▸ Work instructions: Please reproduce all of the material below word for word, leaving the pictures out.

*** Extracted records

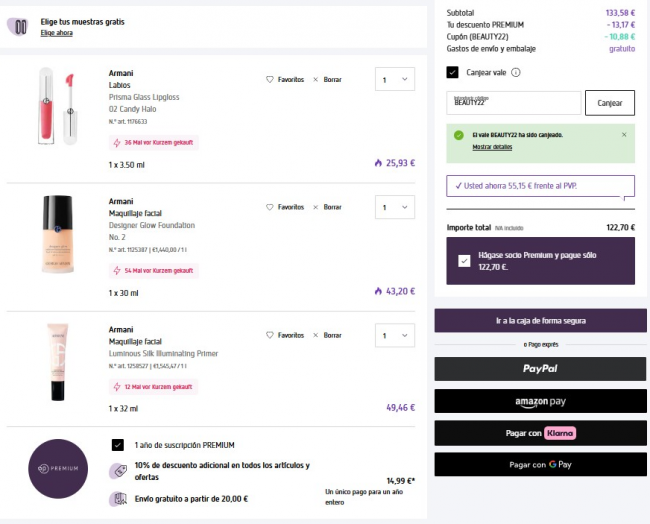Uncheck the Canjear vale checkbox

coord(453,72)
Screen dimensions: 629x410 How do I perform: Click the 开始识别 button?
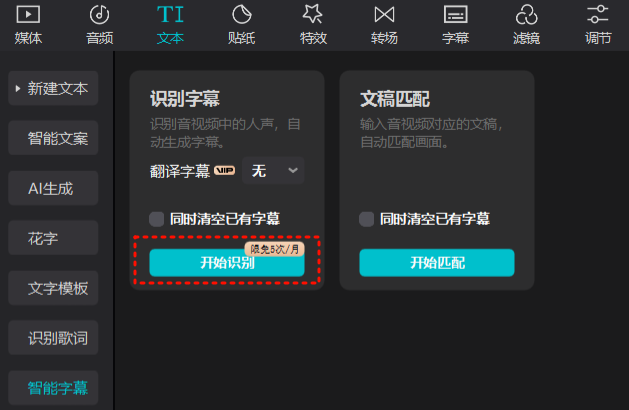tap(227, 264)
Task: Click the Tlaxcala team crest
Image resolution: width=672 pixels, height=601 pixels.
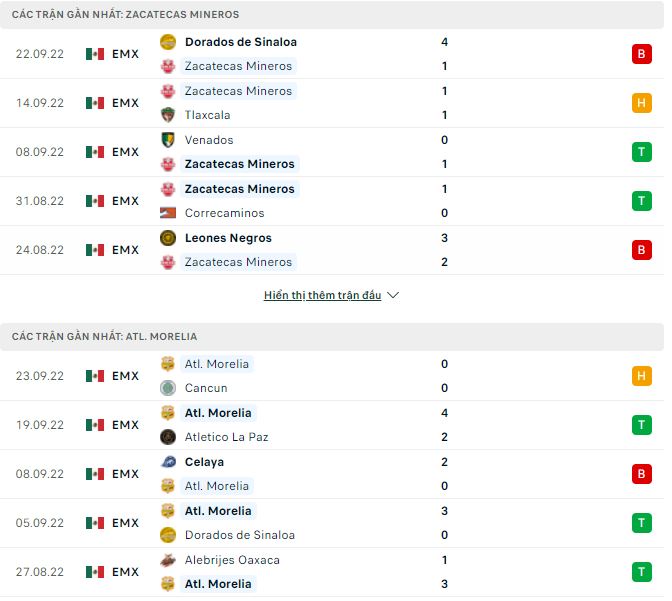Action: [x=168, y=115]
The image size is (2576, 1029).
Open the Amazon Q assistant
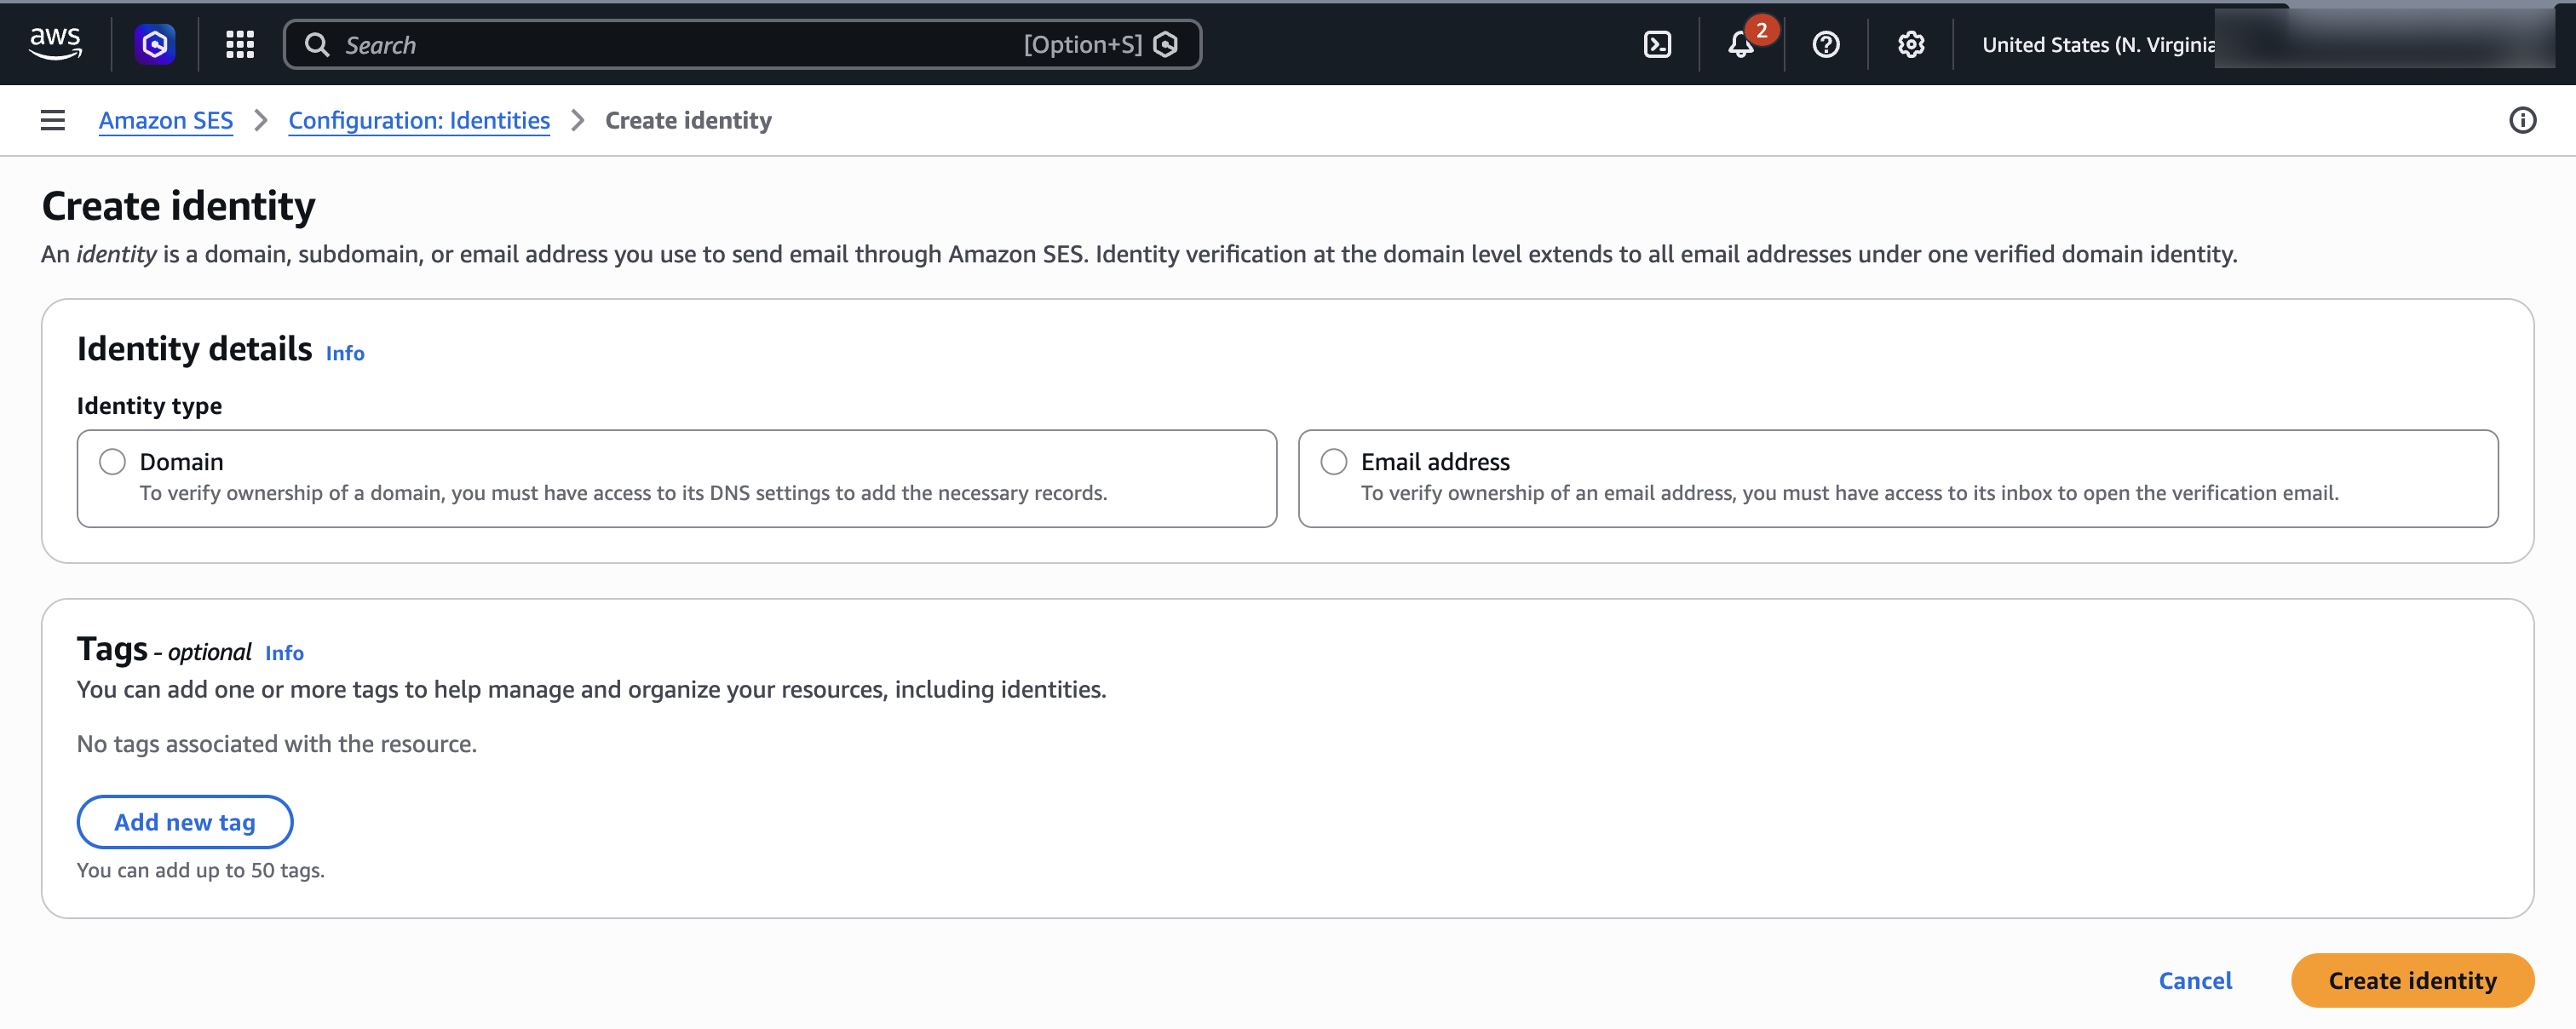(155, 44)
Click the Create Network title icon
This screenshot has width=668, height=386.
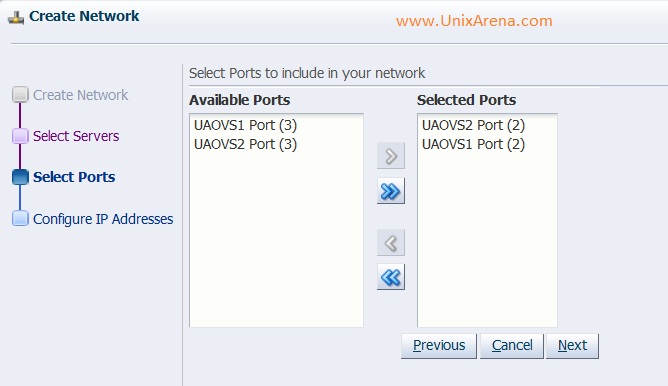point(16,18)
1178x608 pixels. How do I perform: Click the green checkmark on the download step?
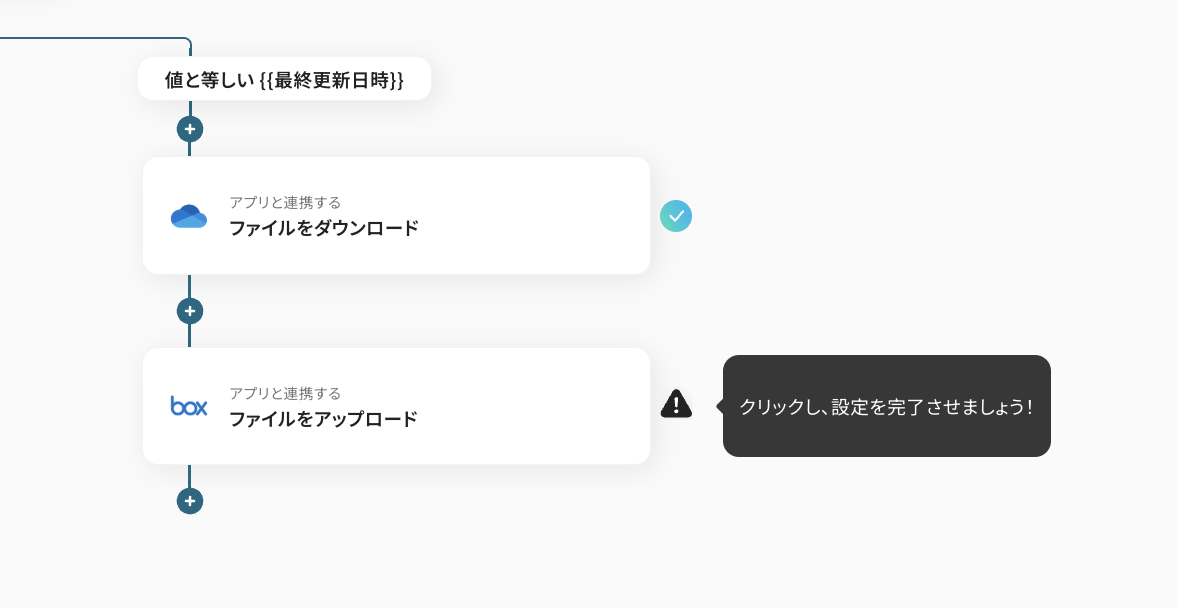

******

▸ Answer to the exercise:
Uncheck the Canjear vale checkbox

coord(453,72)
Screen dimensions: 629x410 How do I perform: Click the 开始识别 button?
tap(227, 264)
Task: Click the Tlaxcala team crest
Image resolution: width=672 pixels, height=601 pixels.
Action: [x=168, y=115]
The image size is (2576, 1029).
Open the Amazon Q assistant
(155, 44)
Click the Create Network title icon
This screenshot has width=668, height=386.
point(16,18)
1178x608 pixels. How do I perform: Click the green checkmark on the download step?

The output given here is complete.